After stumbling through this mess for over an hour, I capitulated and began the complicated return slog till I finally reached firm ground where I’d left it, and trudged back through the forest to my car, squishing with each step.

Or is this Elk Creek?

Or is this Elk Creek?

To add insult to injury, the next day I headed off for Marshall Lake; 9.6 miles; difficult. Based on the instructions in the book, it looked cut and dried. Easy peasy, except, of course for that darned 1,850 foot elevation gain. So, I stupidly left the book in the car and started trekking through beautiful aspens, rising above morning fog to the looming peaks above. I was getting close to the proper mileage when I saw a well-used path veering to the right, in the direction of the lake. That’s gotta be it! I congratulated myself on not missing the turn.

I clambered up an incredibly steep meadow (which I remembered reading about) and kept going until my trail became a goat trail and my nerve evaporated.

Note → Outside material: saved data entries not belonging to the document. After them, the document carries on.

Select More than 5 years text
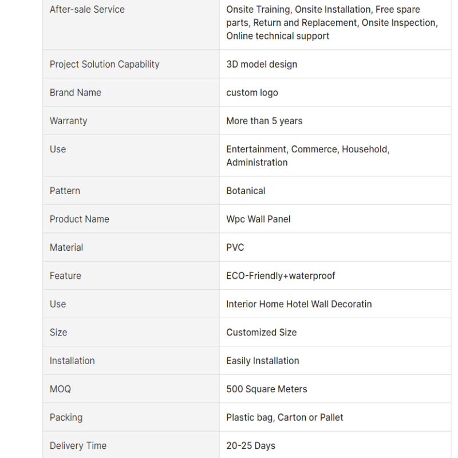The image size is (458, 458). 264,121
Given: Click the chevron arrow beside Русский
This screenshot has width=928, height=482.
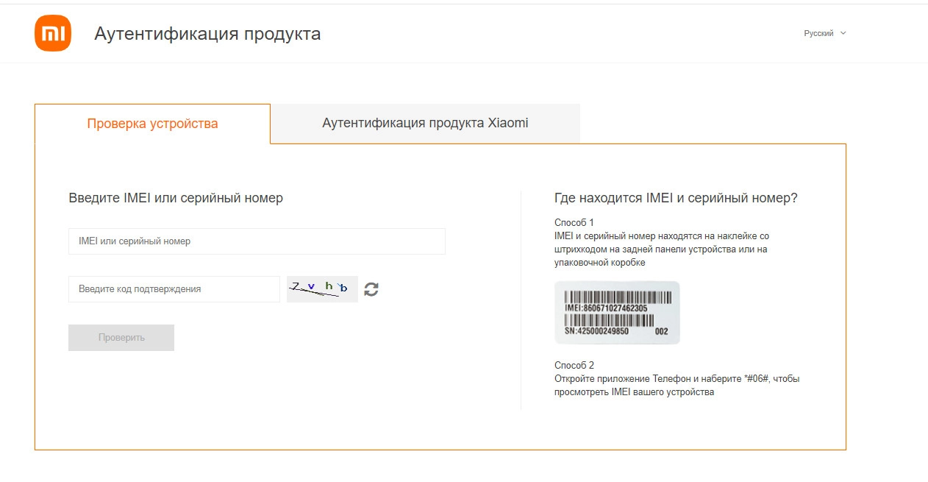Looking at the screenshot, I should pos(843,33).
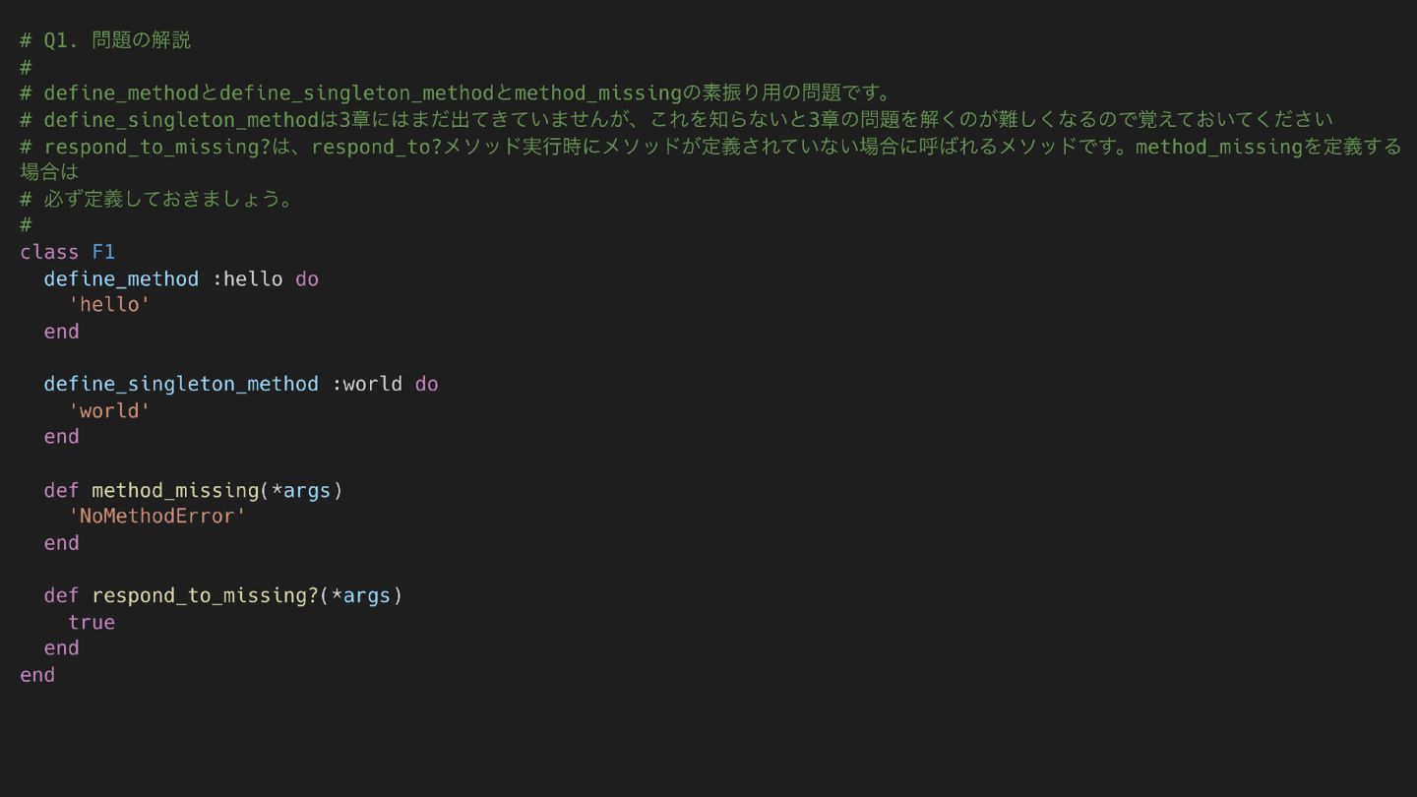Click the F1 class name
Screen dimensions: 1417x797
103,252
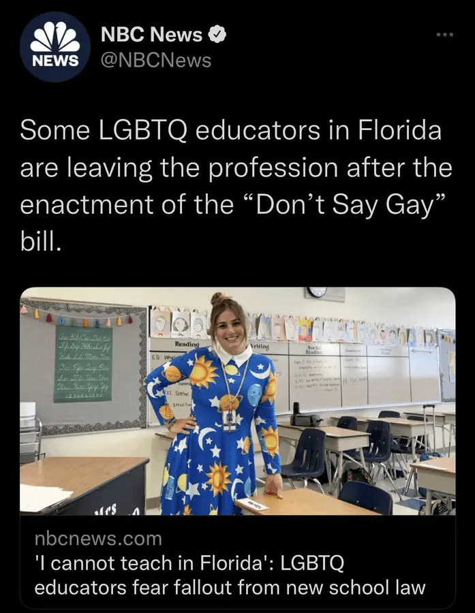The width and height of the screenshot is (475, 613).
Task: Open the classroom teacher article photo
Action: click(x=237, y=401)

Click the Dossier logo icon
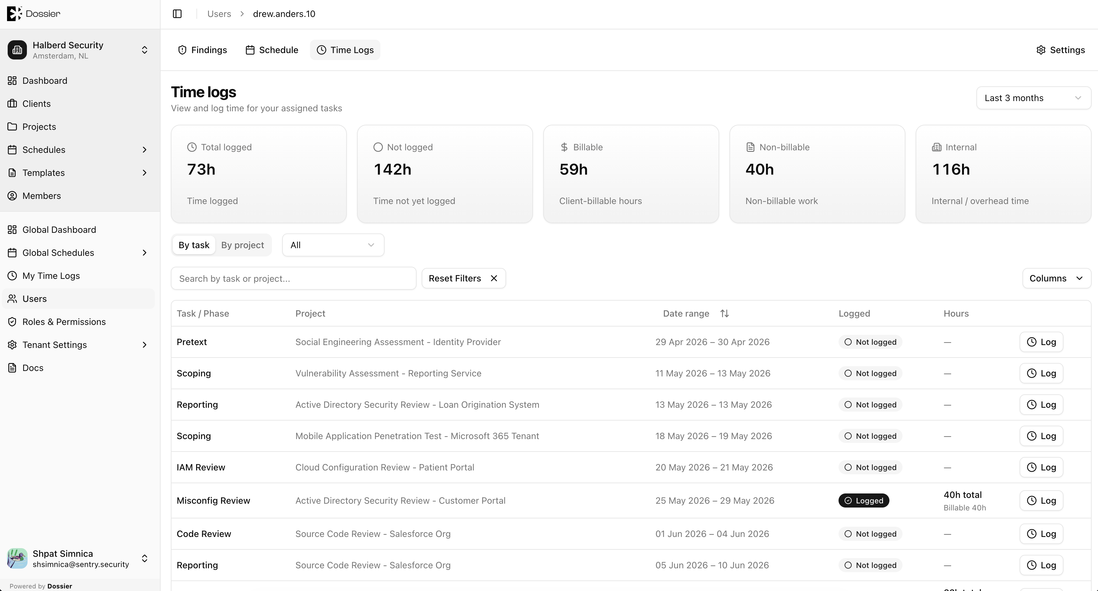pyautogui.click(x=14, y=14)
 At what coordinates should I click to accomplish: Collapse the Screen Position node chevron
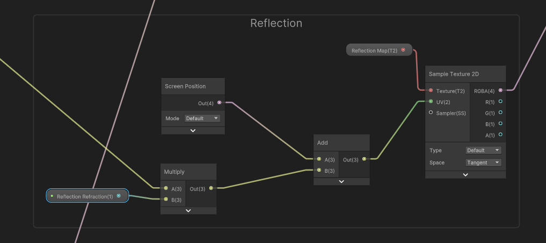point(193,130)
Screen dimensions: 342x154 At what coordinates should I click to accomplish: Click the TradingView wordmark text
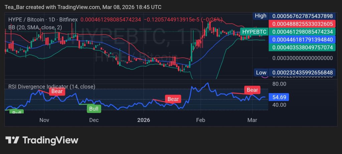click(50, 140)
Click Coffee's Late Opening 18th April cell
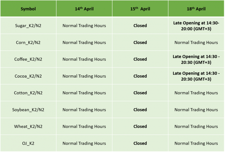 [196, 59]
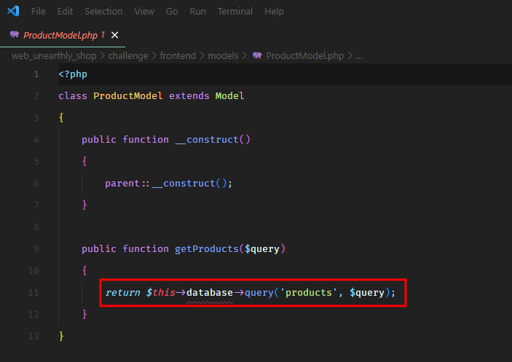Click the underlined database property in code
Viewport: 512px width, 362px height.
pyautogui.click(x=210, y=292)
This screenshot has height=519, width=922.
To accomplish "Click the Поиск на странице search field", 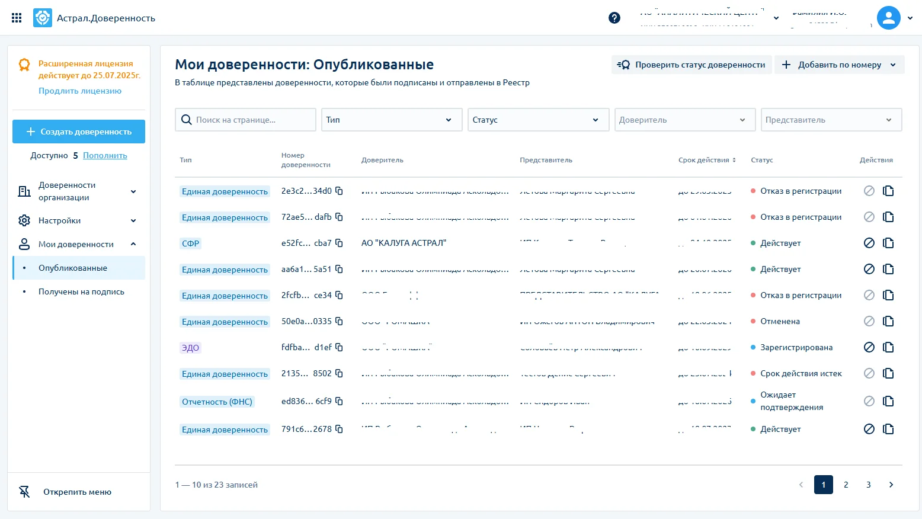I will click(245, 120).
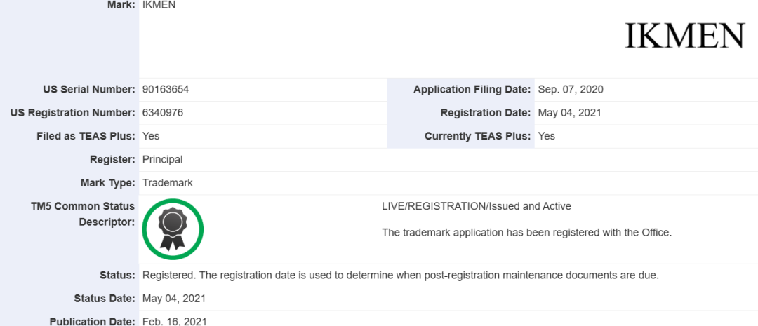Viewport: 758px width, 326px height.
Task: Click the US Registration Number label
Action: pyautogui.click(x=73, y=112)
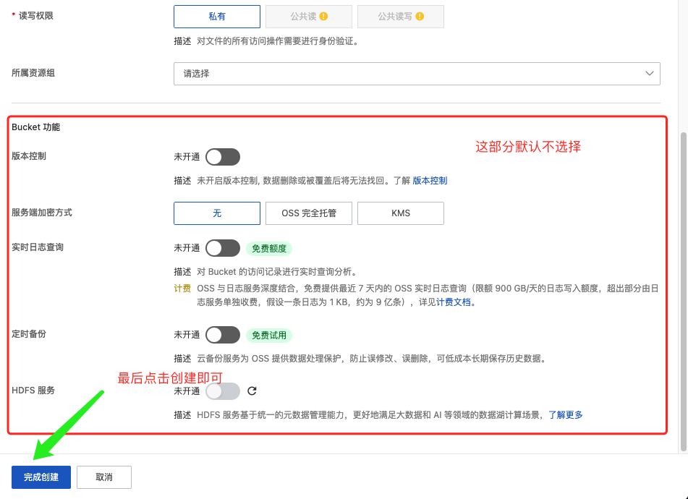Enable the 实时日志查询 switch
The image size is (688, 499).
[222, 248]
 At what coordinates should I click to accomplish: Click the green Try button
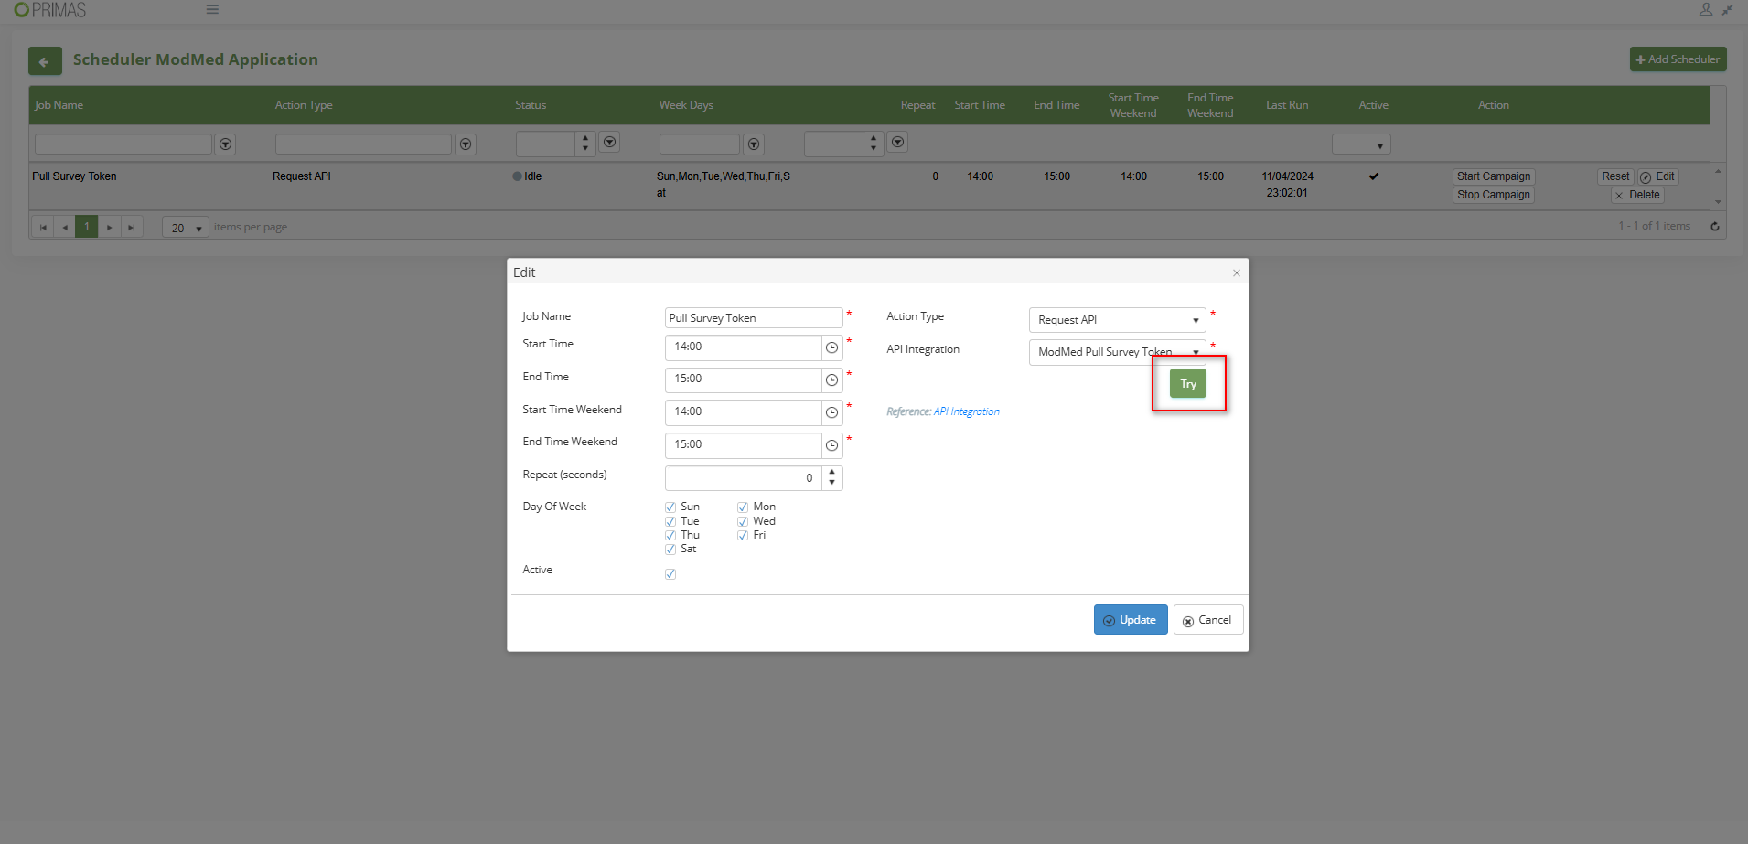tap(1187, 384)
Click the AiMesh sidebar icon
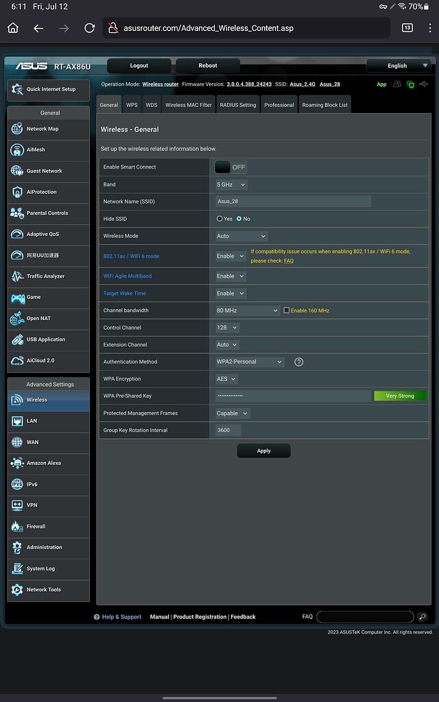This screenshot has height=702, width=439. [17, 150]
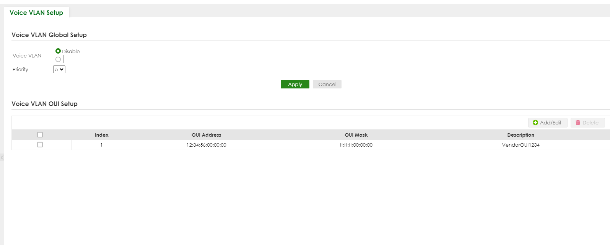This screenshot has height=245, width=610.
Task: Check the select-all checkbox in table header
Action: click(40, 135)
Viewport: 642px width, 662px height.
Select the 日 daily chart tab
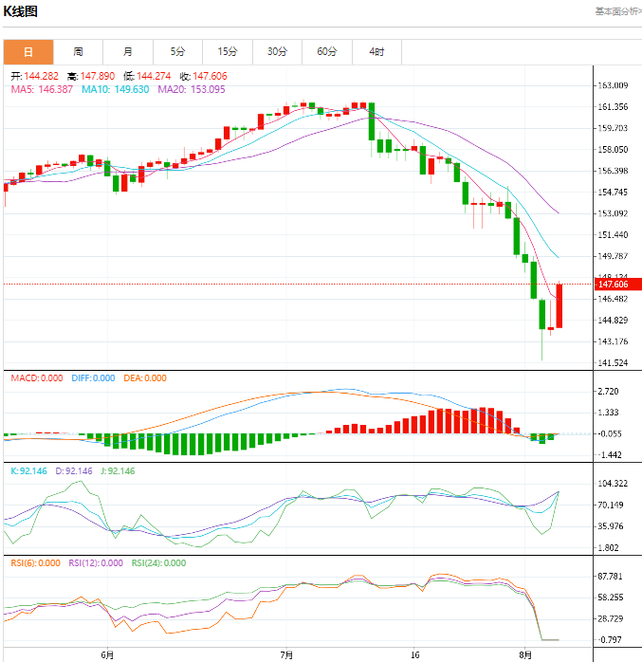(x=28, y=52)
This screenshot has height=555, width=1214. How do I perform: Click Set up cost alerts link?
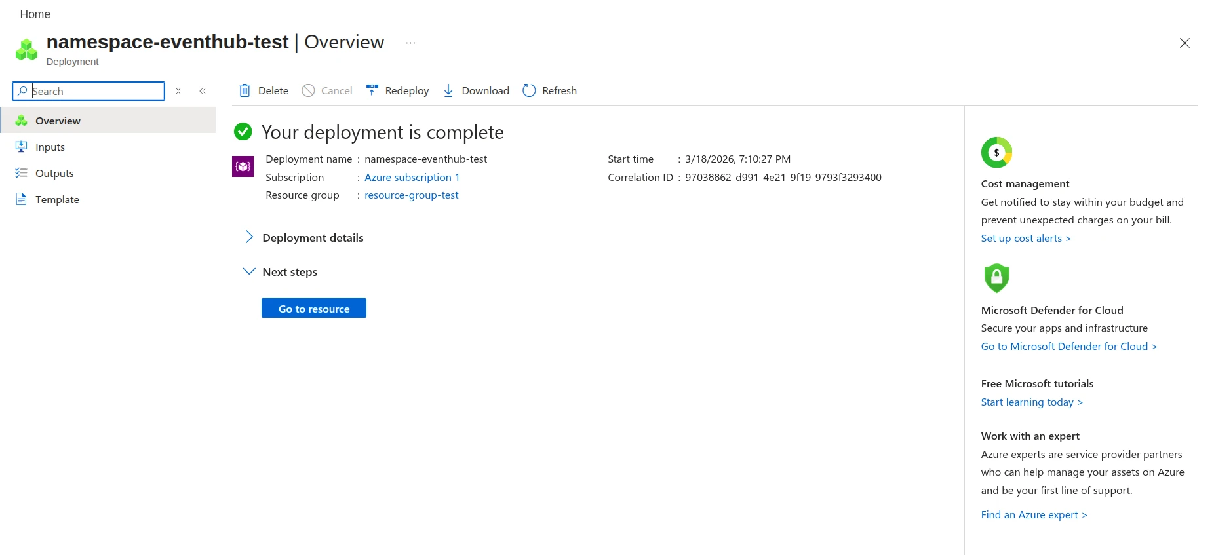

Things were getting dicey.

Things were getting dicey.

I started to pick my way through these rocks, looked down the steep precipis, and wisely turned around.

I started to pick my way through these rocks, looked down the steep precipice, and wisely turned around.

About five minutes after turning around, I encountered a young climber who enthusiastically asked? “Did you summit?”

I laughed. “ME? The last thing I want to do is summit. I just want to find Marshall Lake!” He whipped out his cell phone, swiped and scrunched, looked up and said, “Oh, it’s over that way, one more drainage over. But heck, you’ve already got the worst part of the elevation knocked out. You may as well summit.”

I thanked him and continued down the mountain. Defeated once again.

The pass I would have ended up on is to the very right of this photo. Waaaay up there.

The pass I would have ended up on is to the very right of this photo. Waaaay up there.

Have you ever completely missed your destination?

Note: I have no complaints with Marchant’s book. I’m only disappointed in my own poor route-finding skills.